Forest 404: A Chilling Vision of a Future Without Nature

by Professor Peter Coates , Professor of American and Environmental History, University of Bristol

Binge-watching of boxsets on BBC iPlayer or Netflix is a growing habit. And binge-listening isn’t far behind. Podcast series downloadable through BBC Sounds are all the rage (with a little help from Peter Crouch). Enter Radio 4’s ‘Forest 404’ – hot off the press as a 27-piece boxset on the fourth day of the fourth month. This is something I’ve been involved in recently: an experimental BBC sci-fi podcast that’s a brand-new listening experience because of its three-tiered structure of drama, factual talk and accompanying soundscape (9 x 3 = 27).

Try to imagine a world in which not only forests but every last trace of the natural world as we know it has been erased (almost……). This eco-thriller by Timothy X. Atack (credits include ‘Dr Who’) is set in the 24th century following a data crash called The Cataclysm (404 is also the error message you get when a website is unavailable). The action follows lead protagonist Pan (University of Bristol Drama alumna and ‘Doctor Who’ star Pearl Mackie), a sound archivist who uncovers some recordings from the early 21st century that grab and intoxicate her.
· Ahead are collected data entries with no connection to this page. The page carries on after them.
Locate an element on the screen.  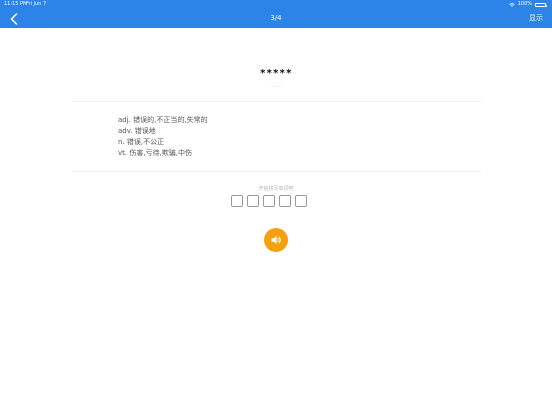
meaning-adj: adj. 错误的,不正当的,失常的 is located at coordinates (163, 120).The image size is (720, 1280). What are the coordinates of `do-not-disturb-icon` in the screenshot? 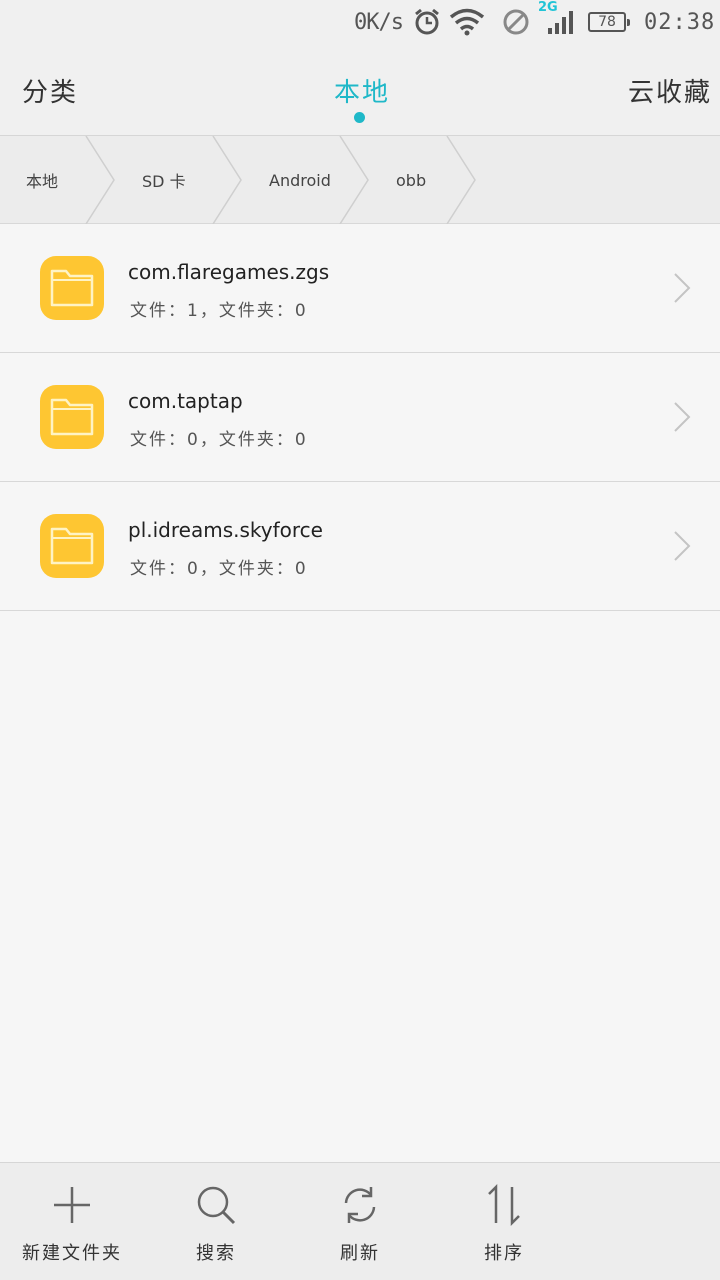 It's located at (516, 22).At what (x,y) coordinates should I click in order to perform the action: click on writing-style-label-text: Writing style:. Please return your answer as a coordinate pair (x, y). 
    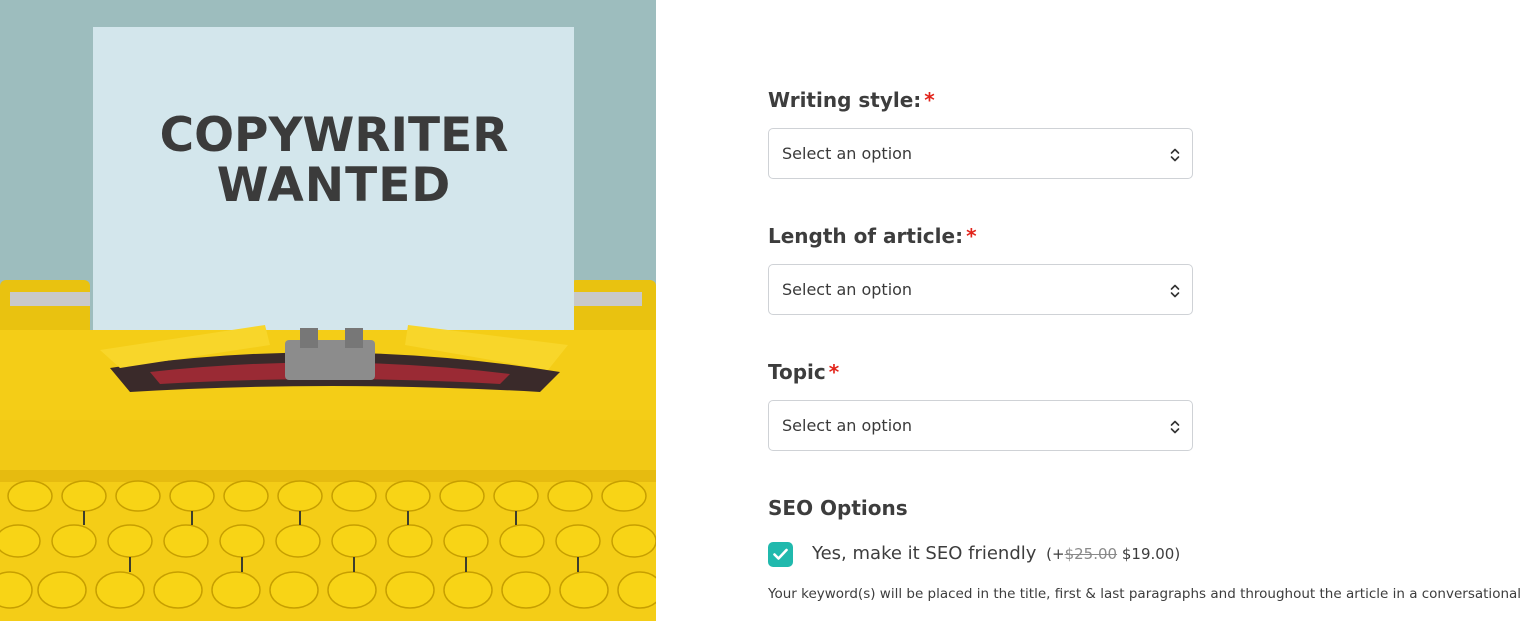
    Looking at the image, I should click on (845, 100).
Over the past couple of years, I’ve been working on a project with the world-famous, Bristol-based BBC Natural History Unit (funded by the Arts and Humanities Research Council), exploring wildlife filmmaking over the past quarter-century. We wanted to include and support a creative dimension going far beyond the project’s more strictly academic and historical elements. Something poetic and performative that could take the study of nature at the BBC into new territory, and away from the visual. But the core theme remains the same: the value of the natural world and its representation in cultural form. This haunting drama focuses on that cultural value very closely by exploring an alien and alienating future world without nature – a world where the only memory of its former existence is preserved in Pan’s sound archive.

This is a deeply historical approach that re-unites me with a piece of research I published some time ago on what I called the strange stillness of the past – how sounds, both human and non-human generated, were overlooked by most historians. Me and my partners at the BBC and Arts and Humanities Research Council see ‘Forest 404’ as part of an emerging research area known as the environmental humanities. The starting point of ‘enviro-hums’ is the conviction that a scientific perspective, no matter how important, cannot do full justice to our complex and many layered relationships with nature.

The humanities and arts also have a big contribution to make, especially in helping us to appreciate the value of what ecosystem services researchers call cultural services. This refers to the so-called non-material benefits we derive from the natural world – its aesthetic value (beauty), how it inspires imaginative literature, painting and music, its spiritual significance, and its role in forming cultural identities and giving us a sense of place. ‘Forest 404’ confronts us with the brutal possibility of a world not just without forests and trees but even lacking a conception of nature. And it makes us think about how that absence impoverishes us culturally as well as the more obvious ecological dangers we face.

Accompanying the podcast is an ambitious online survey devised by environmental psychologists at the University of Exeter and operated by The Open University. Data on how we respond to nature has previously concentrated on the visual. This focus on natural soundscapes will add a fresh dimension to what we already know about how contact with nature benefits our physical and mental wellbeing. So give the podcast a listen. Then please do the survey. It takes less than 10 minutes.